Oxidative stress is one of the negative effects produced by free radicals in the body, and it is believed to be an important factor leading to aging and disease [39]. A large amount of evidences accumulated over the past decades suggested that patients with RNA virus infections are under oxidative stress [5]. In response to this damage, cells protect themselves by using a variety of free radical scavengers, such as SOD, CAT, GSH-Px, and vitamins E and C [40]. T-AOC level is an important and direct index used to evaluate total radical scavenging activity. NO is a relatively short-lived inorganic free radical that is synthesized by the different isoforms of nitric oxide synthase NOS (i.e., nNOS, eNOS and iNOS) and can cause oxidative stress and fight against bacteria, parasites and viruses [41]. MDA is one of the main products of lipid peroxidation, and its elevated level reflects the degree of lipid peroxidation injury [42].

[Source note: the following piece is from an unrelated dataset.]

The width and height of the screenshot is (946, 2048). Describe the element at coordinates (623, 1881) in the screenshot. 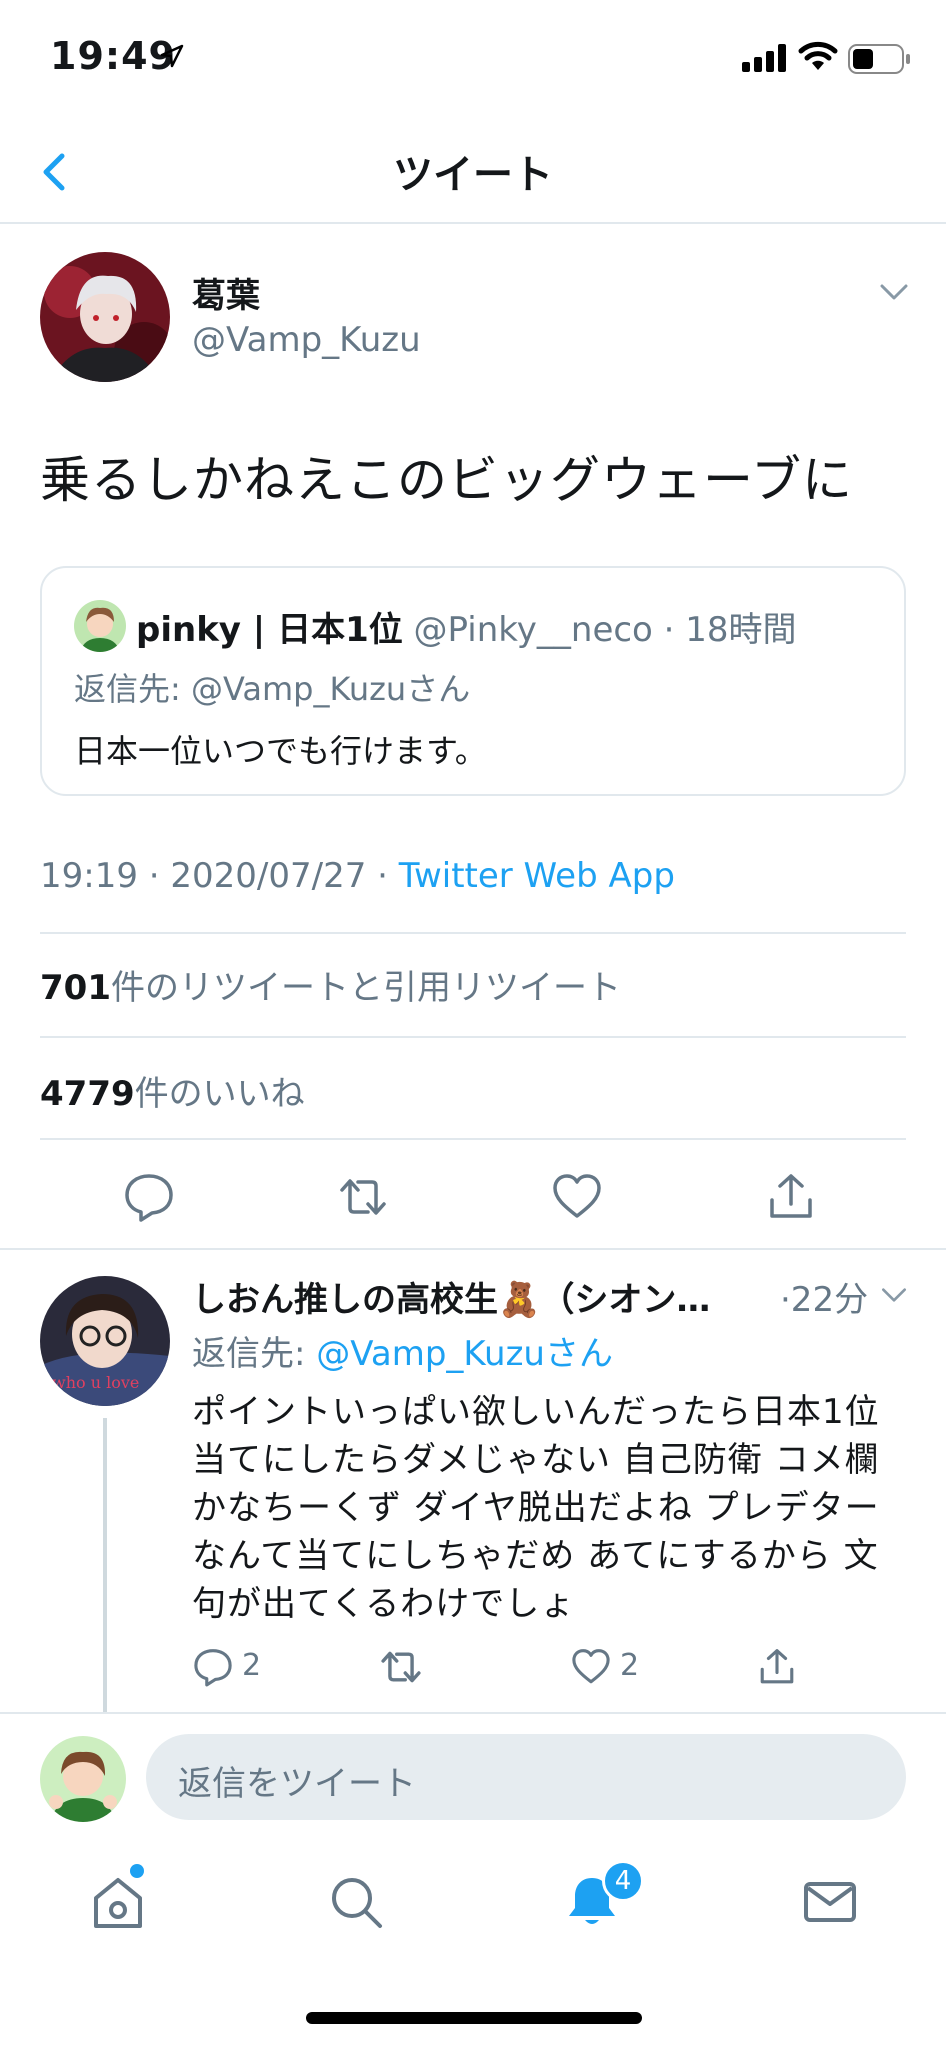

The NOS plasma levels in both the VC and HRS groups were significantly higher than that in the BC group at 8 hpi (p < 0.05), and the level in the HRS group was the highest (Fig 2). Meanwhile, the SOD and T-AOC plasma levels were also significantly increased (p < 0.05). This indicates that NO might play a pivotal role against viral infections, and that HRS enhances its synthesis to more effectively inhibit viral proliferation. However, all the other indexes in the VC group were at the same level as those in the BC group, which might indicate that the metabolism of free radicals was in an almost balanced state, despite the injury (Table 4). In addition, the elevated levels of plasma SOD and T-AOC suggested that HRS enhanced the free radical scavenging effect. In the recovery phase (54 hpi), all of the indexes were significantly different between the VC and BC groups except NOS (p < 0.05). This suggests that the balance in free radical metabolism had been destroyed, resulting in large amounts of free radicals accumulating in the body. Meanwhile, the correlation analysis results showed that the hepatic function indexes, including ALT, AST and LDH, were positively related to MDA and NOS and negatively related to SOD, CAT, GSH-Px, and T-AOC (Table 5). This indicates that the large number of free radicals being generated caused the hepatic injury to become aggravated, resulting in significant increases in the levels of ALT, AST and LDH in the VC group (Table 4). Therefore, it is clear that peroxidation damage is an important contributor to DHAV-induced hepatic injury. The level of NOS in the VC group seemed to bounce back to a normal level, but a large number of other types of free radicals remained, except for NO and T-AOC, which was significantly decreased, suggesting that the free radical scavenging effect was attenuated (Table 5). It therefore made no sense to change the imbalance. On the contrary, in ducklings treated with HRS, all of the indexes presented as no difference than those in the BC group, suggesting that the hepatoprotective effect of HRS might be related to its antioxidant activity. However, there were dead ducklings after the balance returned and this remains unexplained. Further investigated is therefore required to further clarify these mechanisms.

Conclusion

The HRS prescription had superior anti-DHAV activity compared to the three single drugs both in vivo and in vitro. Research into the curative mechanism suggests that HRS confers a hepatoprotective effect that is closely linked to its antioxidant activity. These results indicate that the HRS prescription can be expected to be developed into a new candidate of anti-DHAV drug.